§ **Your instructions**
Please print, exactly as written, the line containing "The image size" and each line after it through the end of the material; pictures stay out.

§ **Exercise materials**
---------------
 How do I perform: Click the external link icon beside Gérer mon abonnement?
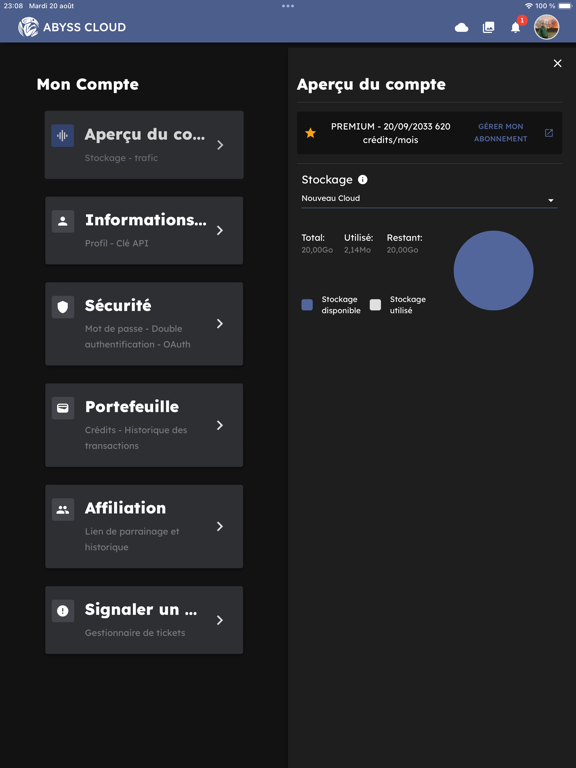pyautogui.click(x=549, y=133)
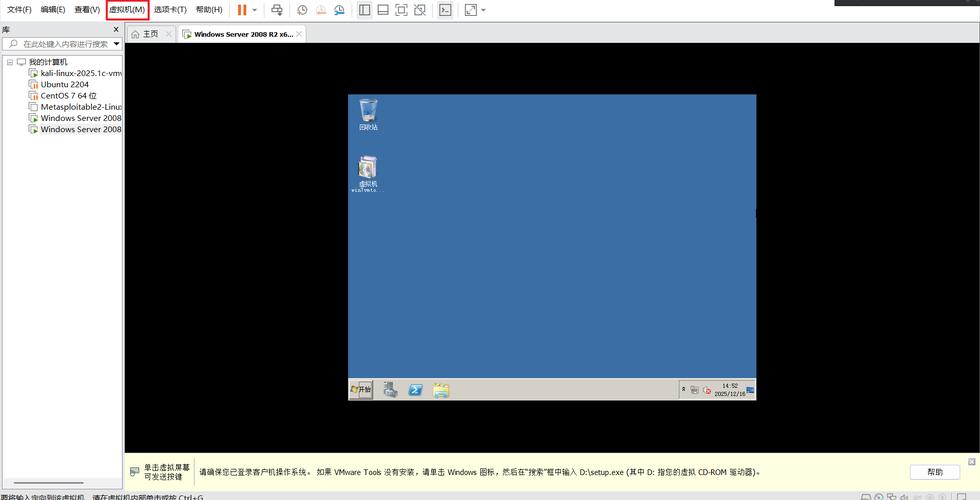
Task: Take a snapshot using the clock toolbar icon
Action: (x=302, y=10)
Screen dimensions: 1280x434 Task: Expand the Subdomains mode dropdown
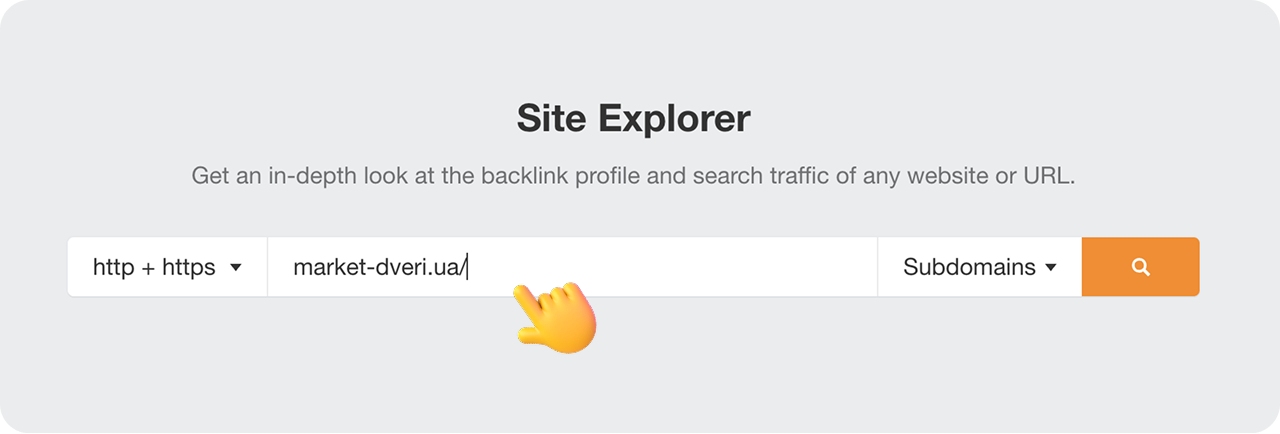click(979, 267)
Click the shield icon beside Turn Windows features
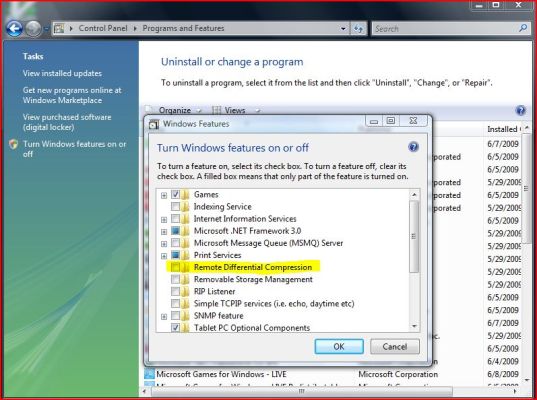Image resolution: width=537 pixels, height=400 pixels. 14,144
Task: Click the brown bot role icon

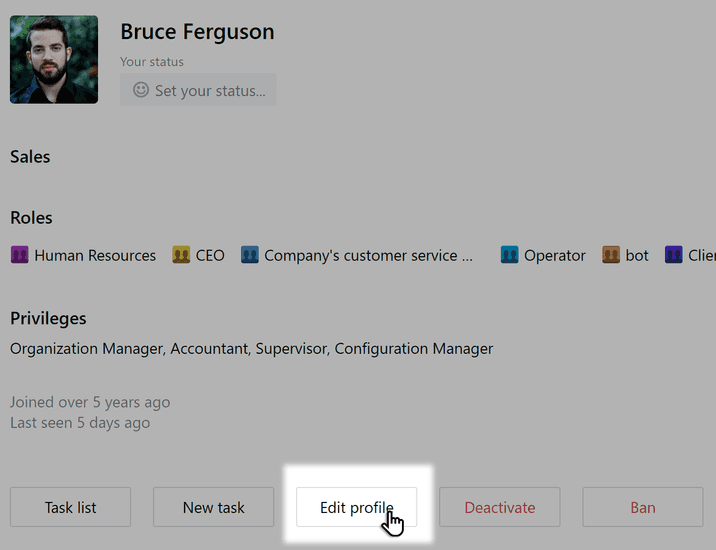Action: (x=611, y=255)
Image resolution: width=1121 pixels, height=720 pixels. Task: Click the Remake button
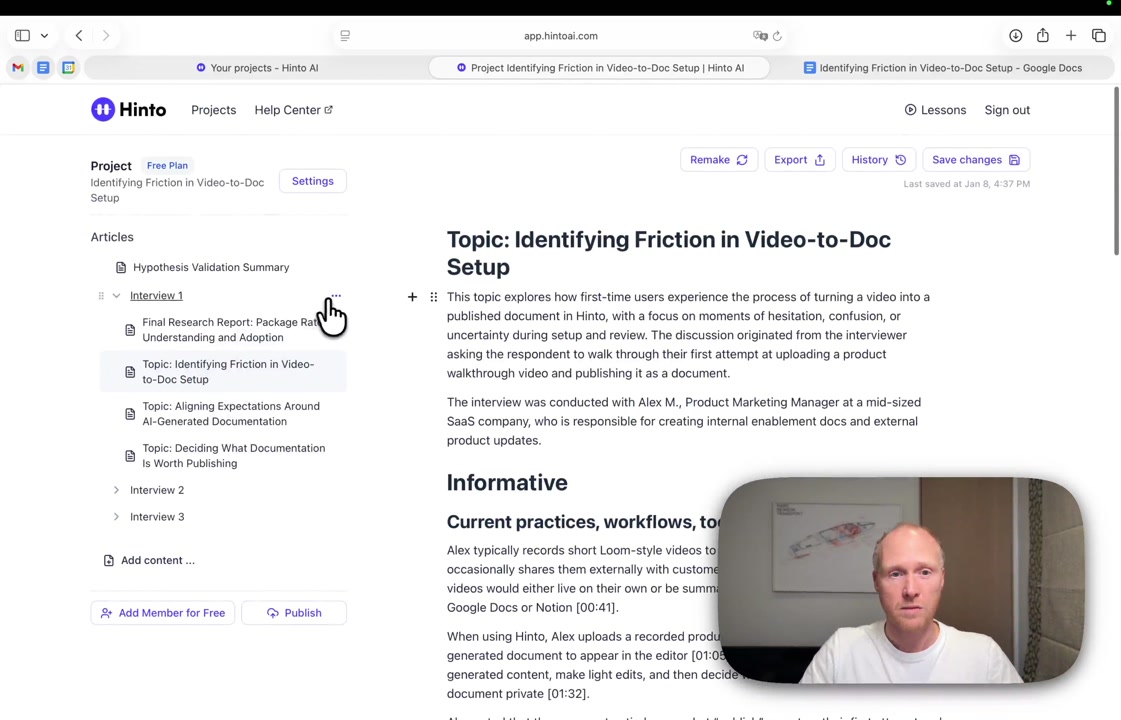click(x=718, y=160)
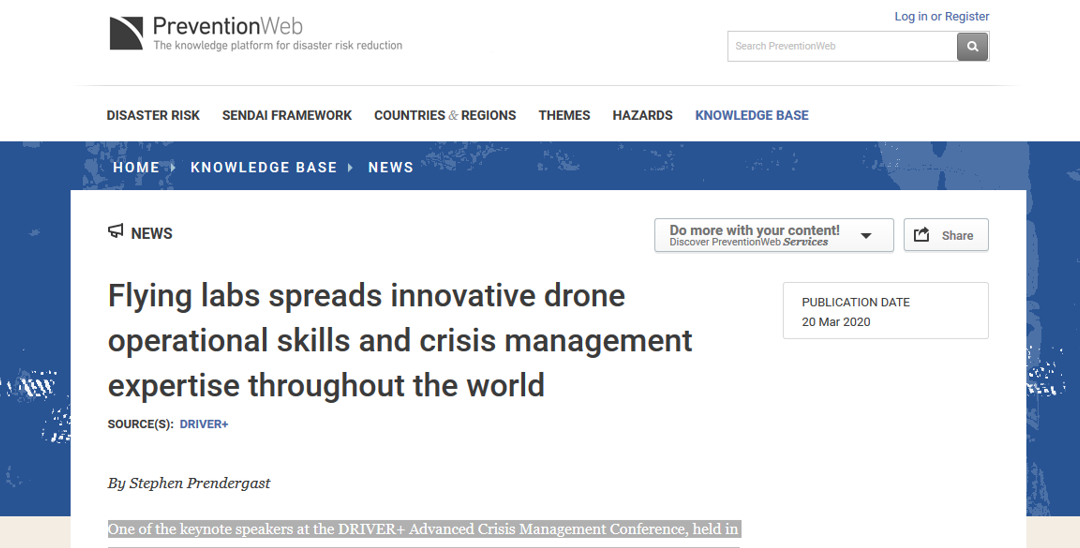Click the Register link
This screenshot has height=548, width=1080.
967,16
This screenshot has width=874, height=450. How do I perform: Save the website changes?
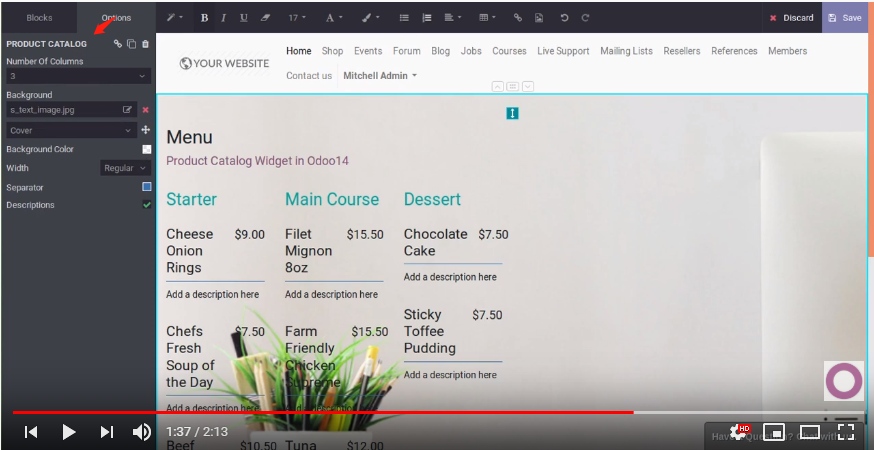(x=845, y=18)
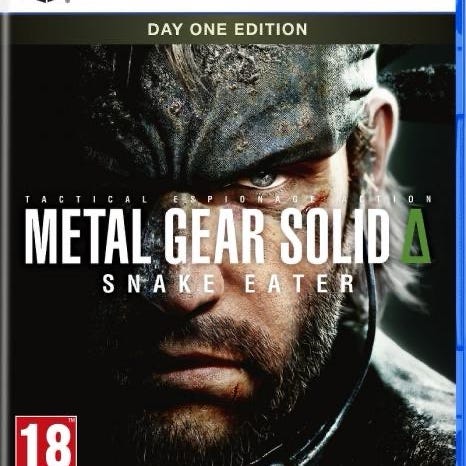Click the small cut on Snake's lip

coord(236,389)
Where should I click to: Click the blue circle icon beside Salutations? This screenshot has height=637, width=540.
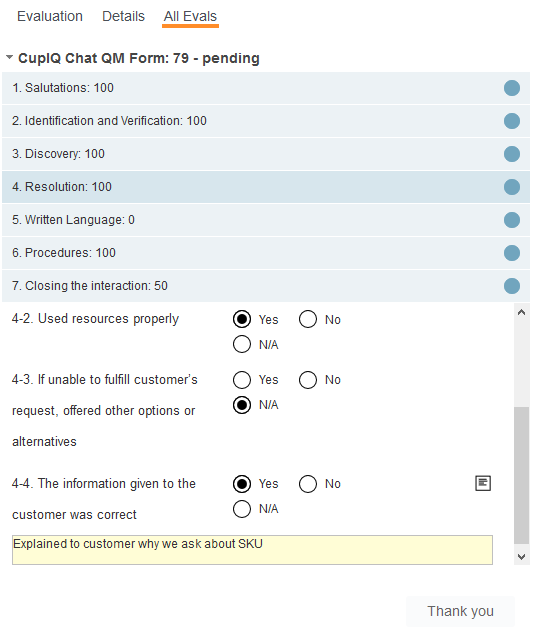[512, 88]
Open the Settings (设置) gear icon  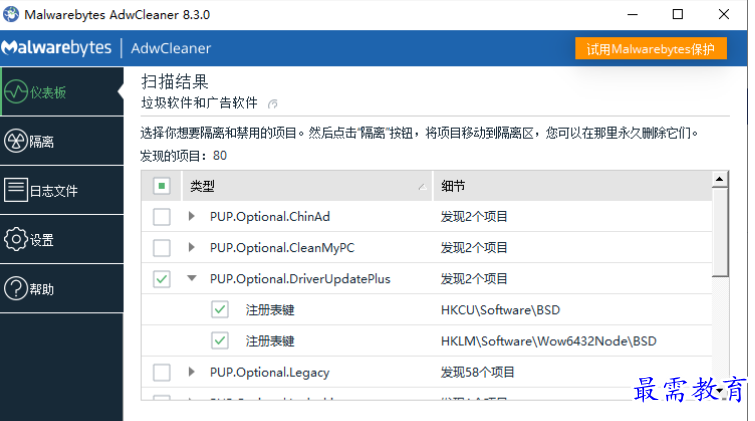[16, 239]
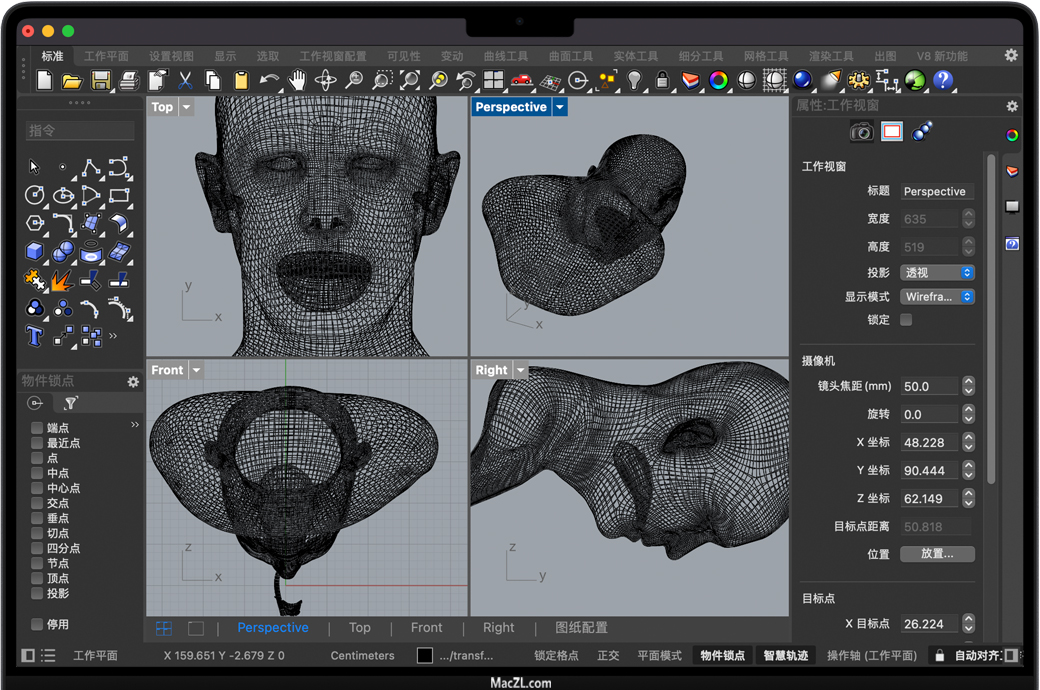The width and height of the screenshot is (1040, 690).
Task: Toggle the 锁定 checkbox in viewport properties
Action: coord(906,320)
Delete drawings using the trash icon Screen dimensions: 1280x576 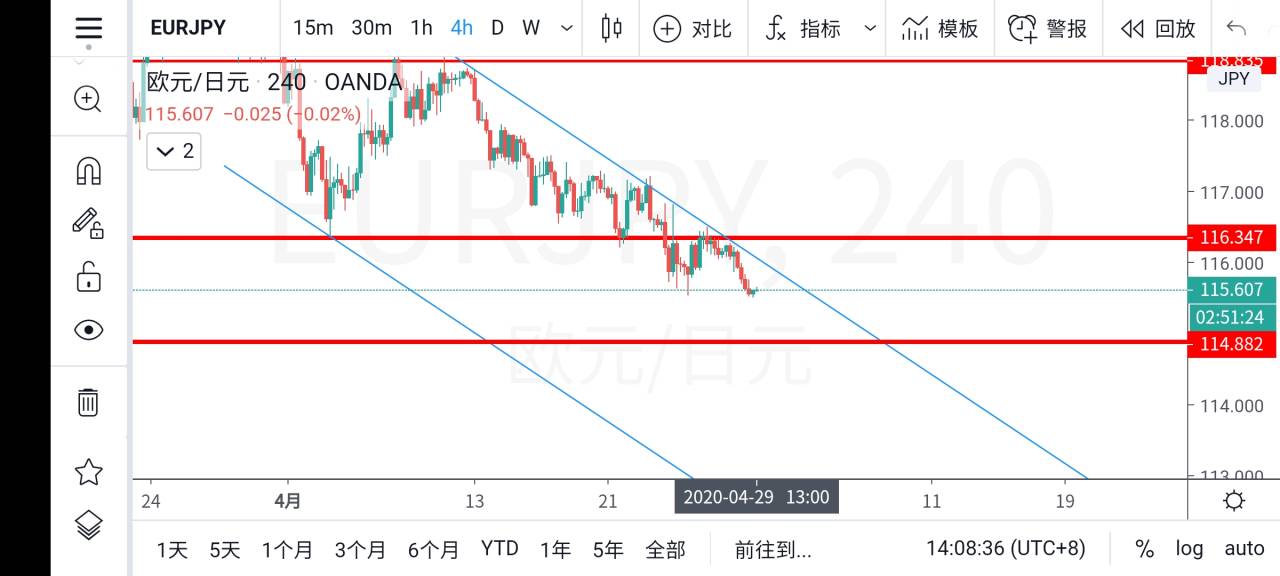click(x=88, y=402)
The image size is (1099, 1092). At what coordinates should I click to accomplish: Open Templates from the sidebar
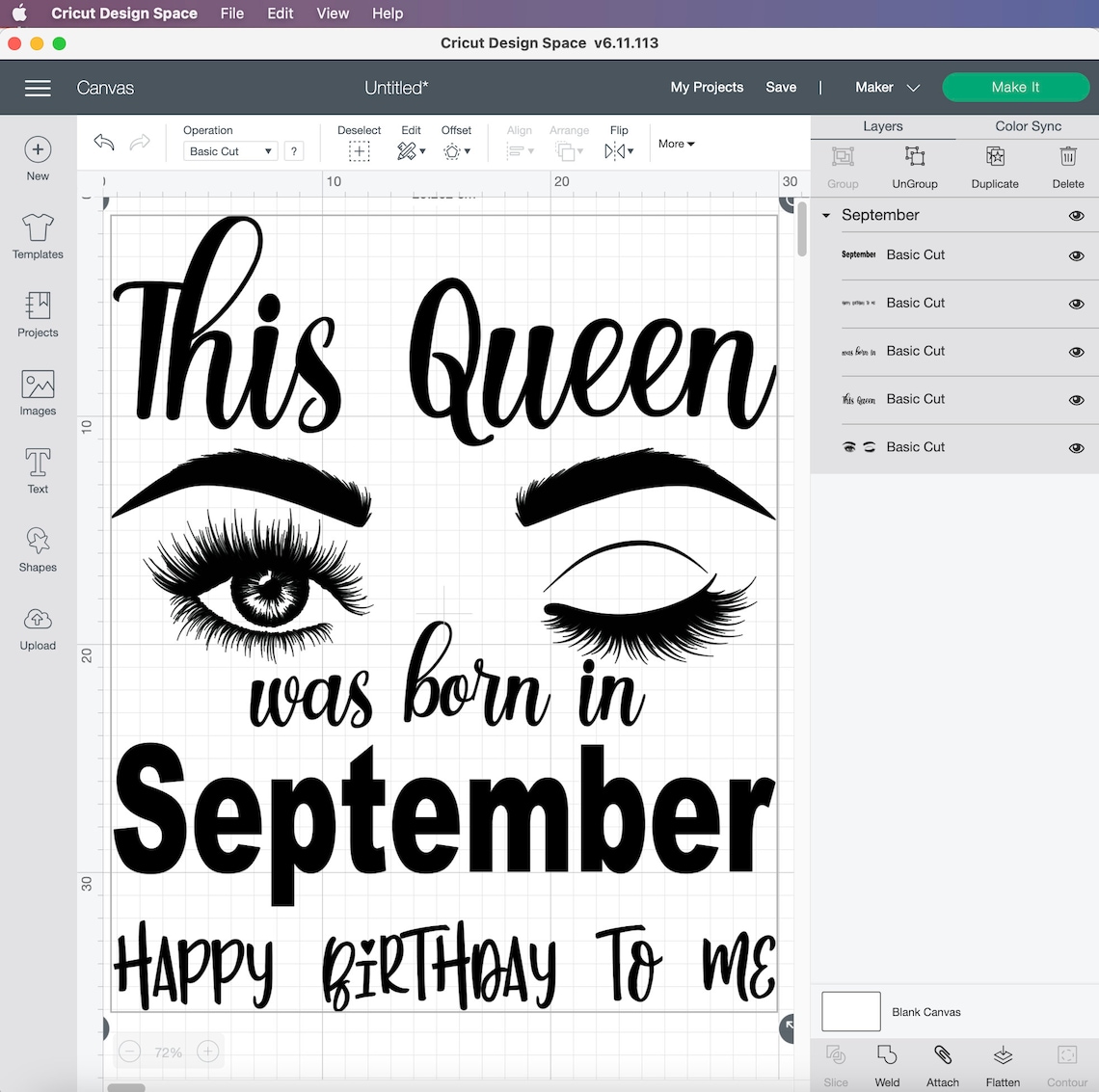[x=37, y=236]
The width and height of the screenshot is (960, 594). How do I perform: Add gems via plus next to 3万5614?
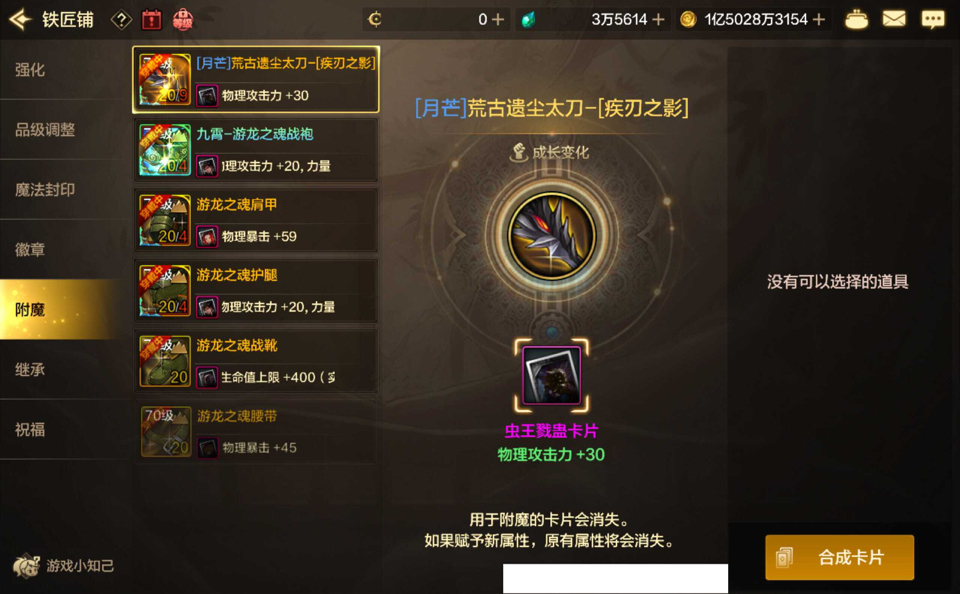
---------------
§ **Task solution**
The image size is (1099, 1092). At what coordinates should I click to accomplish: Open Templates from the sidebar
[x=37, y=236]
The width and height of the screenshot is (960, 594). How do I perform: Add gems via plus next to 3万5614?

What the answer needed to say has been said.